I am sorry but in 2018 there should be no 4K crop on a "Full Frame" camera. What were they thinking? On that point alone they fail.
For me Canon Bit Nikon with few thinks: Price,!!!! Kit lens to 105 Nikons kit at f4 makes no sence, AF Dual and eye focus
Official samples
@konjow An f/4 lens makes a lot of sense for a number of things. If you want to bring a nice camera with you when backpack hiking and/or traveling and your primary use case is taking photos of landscapes/cities in daylight, carrying an f/2.8 lens offers very few benefits other than increasing calories burned while carrying it all day and making you a more attractive target for robbery.
An f/4 lens wide open on full frame can still provide pretty nice separation/bokeh so it can even be used (somewhat) for portraits.
The sponsored bloggers grapevine is promptly hammering out the BIG news.
@eatstoomuchjam yes f4 is good for 24 105 but not for 24 70 here 2,8 is better
Shutter sounds
@konjow "Better" is subjective. A 24-70 f/4 is an excellent small travel lens.
That can be right... Never thought that way I dont travel with camera :)
New firmware coming soon
From interview
Canon has created a....GH4. Crop in 4K. Internal recording disabled when outputting 10bit.
How very 2014 of Canon!
Poor people can preorder EOS R now
Interview with IR
NOTE!!! IR this year became like some kind of PR agency, lite version, for both Nikon and Canon. Like story of "Nikon made" sensors was all other the top. take all their materials with big grain of salt.
As is the case with the new Nikon Z7 and Z6 full-frame mirrorless cameras, the autofocus points in the EOS R are all horizontally-oriented line-type points, meaning they're sensitive only to subject detail in that direction.
Logic tells me that camera do not have such points AT ALL, and just use Dual Pixels.
Most mirrorless cameras use a combination of PDAF and CDAF; phase-detect gets the lens close to the correct focus, then contrast-detect fine-tunes it. This appears not to be the case with the EOS R, though. When I asked whether it had a hybrid AF system, the engineers replied that no, it was always only phase-detect.
Well, David has issue understanding how DPAF works, hence such questions. And even worse, inaccurate answer.
Conventional separate-sensor PDAF systems have reached an incredible level of sophistication and ability, so matching their performance is the defining challenge of the mirrorless revolution.
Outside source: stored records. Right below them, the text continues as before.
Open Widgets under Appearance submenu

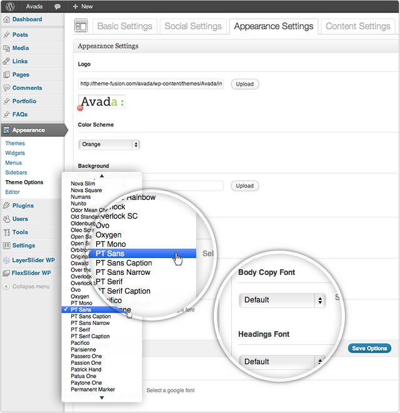pyautogui.click(x=15, y=153)
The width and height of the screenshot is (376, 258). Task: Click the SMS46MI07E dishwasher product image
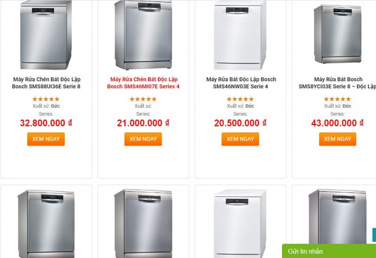tap(143, 35)
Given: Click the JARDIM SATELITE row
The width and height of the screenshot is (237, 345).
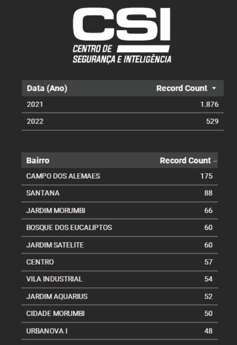Looking at the screenshot, I should (x=55, y=245).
Conventional DSLR sensors have HUGE issues with lot of subjects. And even more issues with alignment.
They said that relative AF performance depended on the subject; that the EOS R would win sometimes and the 5D IV or 1D X II other times. They didn't elaborate on what subjects they thought each would be best at, but I thought it was significant that it wasn't all one way, and that the EOS R in fact would win some AF matchups, even against some of Canon's top SLRs.
Of course it can win. You can provide lot of scenarios where simplest slow contrast AF will win hand down also.
Being able to position a large rear lens element very close to the sensor brings a lot of advantages for optical design, and Nikon make a big point of this in talking about their new Z-mount, which has a flange depth of only 16mm.
Actually it is mostly reverse. For portability they select small flange distance. But it introduces optical design issues, especially for wide lenses. So you are FORCED to make it larger to reduce angle of light hits the outer areas of the sensor, especially FF one. It is CHEAPER and simpler to make lens for old mounts.
As was the case with Nikon's new Z-mount, the reason for the new contacts is to increase the communication bandwidth between the lens and camera body. The old-style 8-contact arrangement comes from decades ago, when the camera and lens needed only infrequent, low-information communication. ("Shift focus to this distance" ... "Are you there yet?" ... "Yes, I am.")
Each time I reach such - I want to vomit. David, go and read something like SATA or PCI-E specs.
Old style arrangement had been needed for 4bit (and later 8bit) extremely stupid and slow simplest processors inside DSLRs.
I believe here main goal is to make closed and encrypted protocols more complex and allow them to deal and check each individual chip inside lenses. And have nothing to do with any speed.